Given information Start Marker

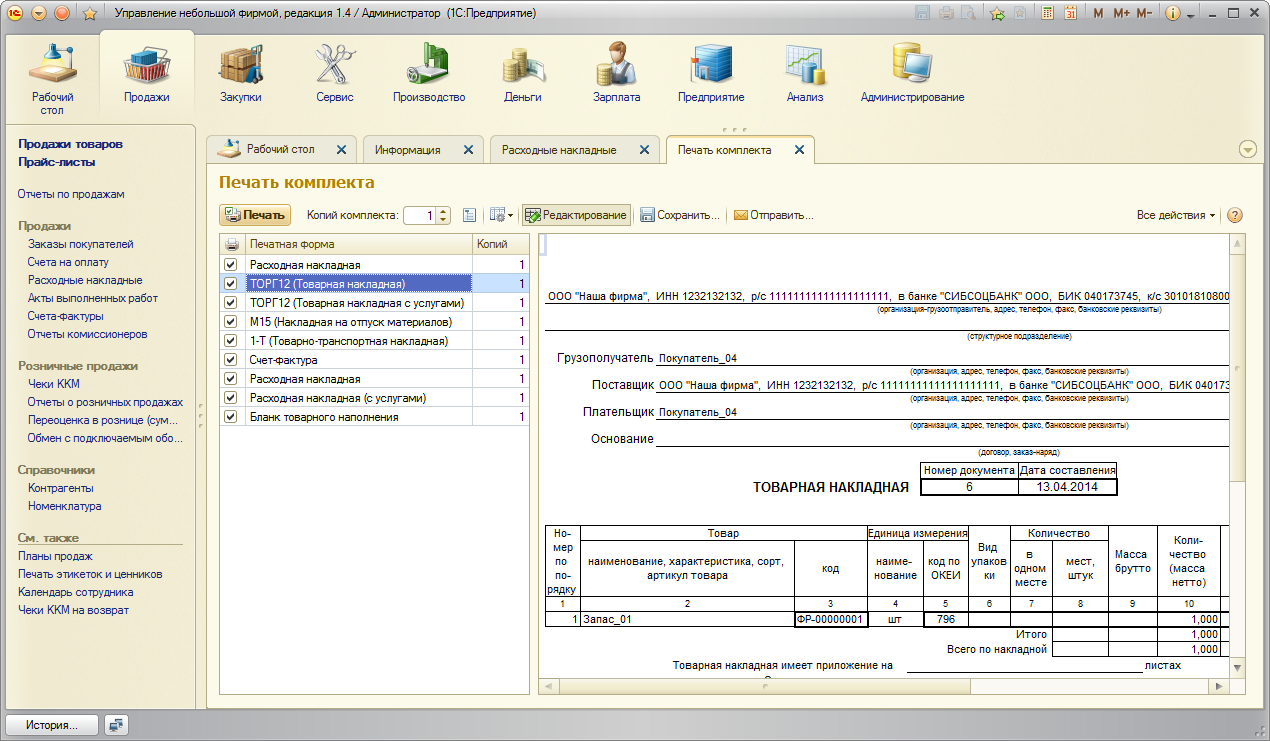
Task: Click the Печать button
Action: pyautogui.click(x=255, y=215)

Given information End Marker
Given information Start Marker

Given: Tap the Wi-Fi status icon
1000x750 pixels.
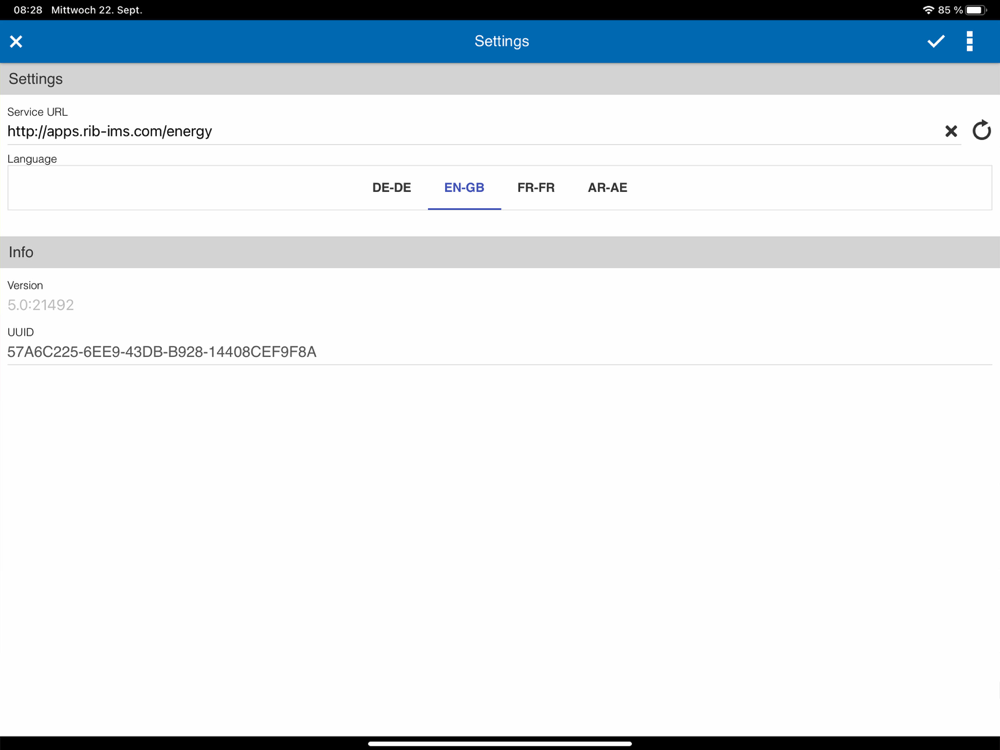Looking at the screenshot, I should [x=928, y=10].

Given information End Marker
Given information Start Marker

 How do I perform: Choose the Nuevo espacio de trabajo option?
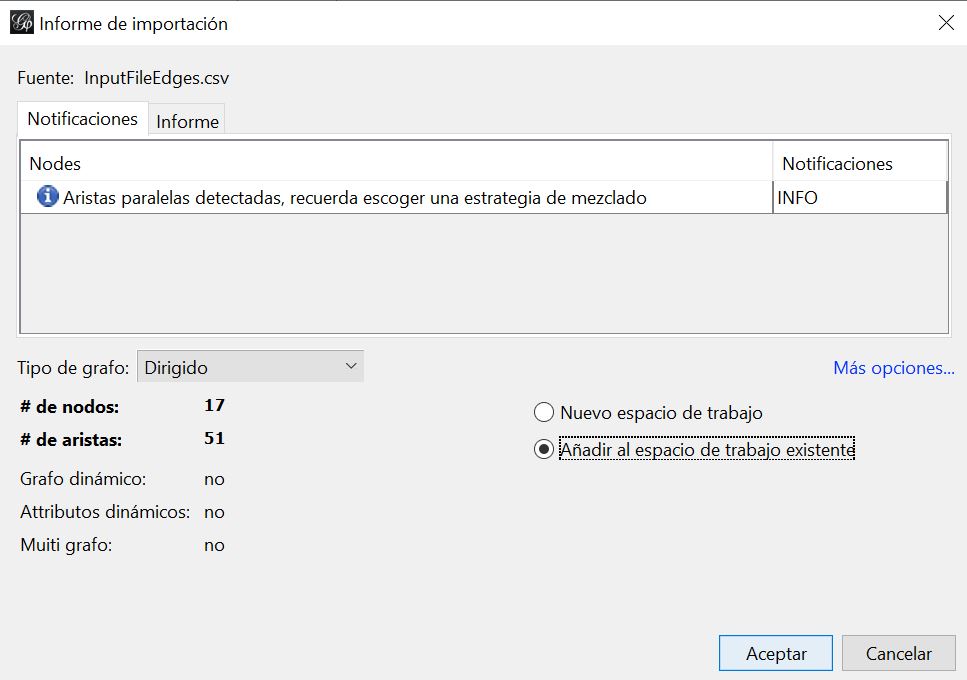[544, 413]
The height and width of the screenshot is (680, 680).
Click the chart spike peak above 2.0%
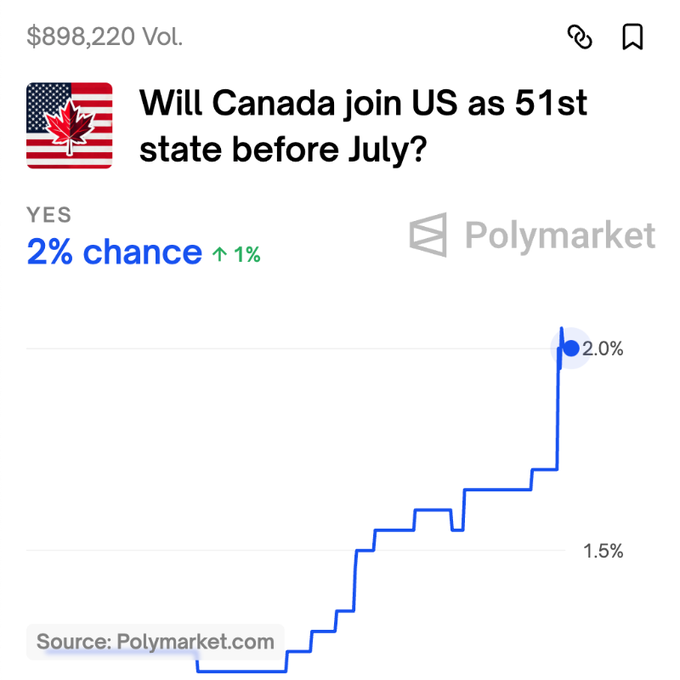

Given information End Marker

Task statement:
Retype the records above, but only those lines that fall between the line containing "The height and" and the line containing "Click the chart spike peak above 2.0%", with both of those lines included, exactly as written.

The answer:
The height and width of the screenshot is (680, 680).
Click the chart spike peak above 2.0%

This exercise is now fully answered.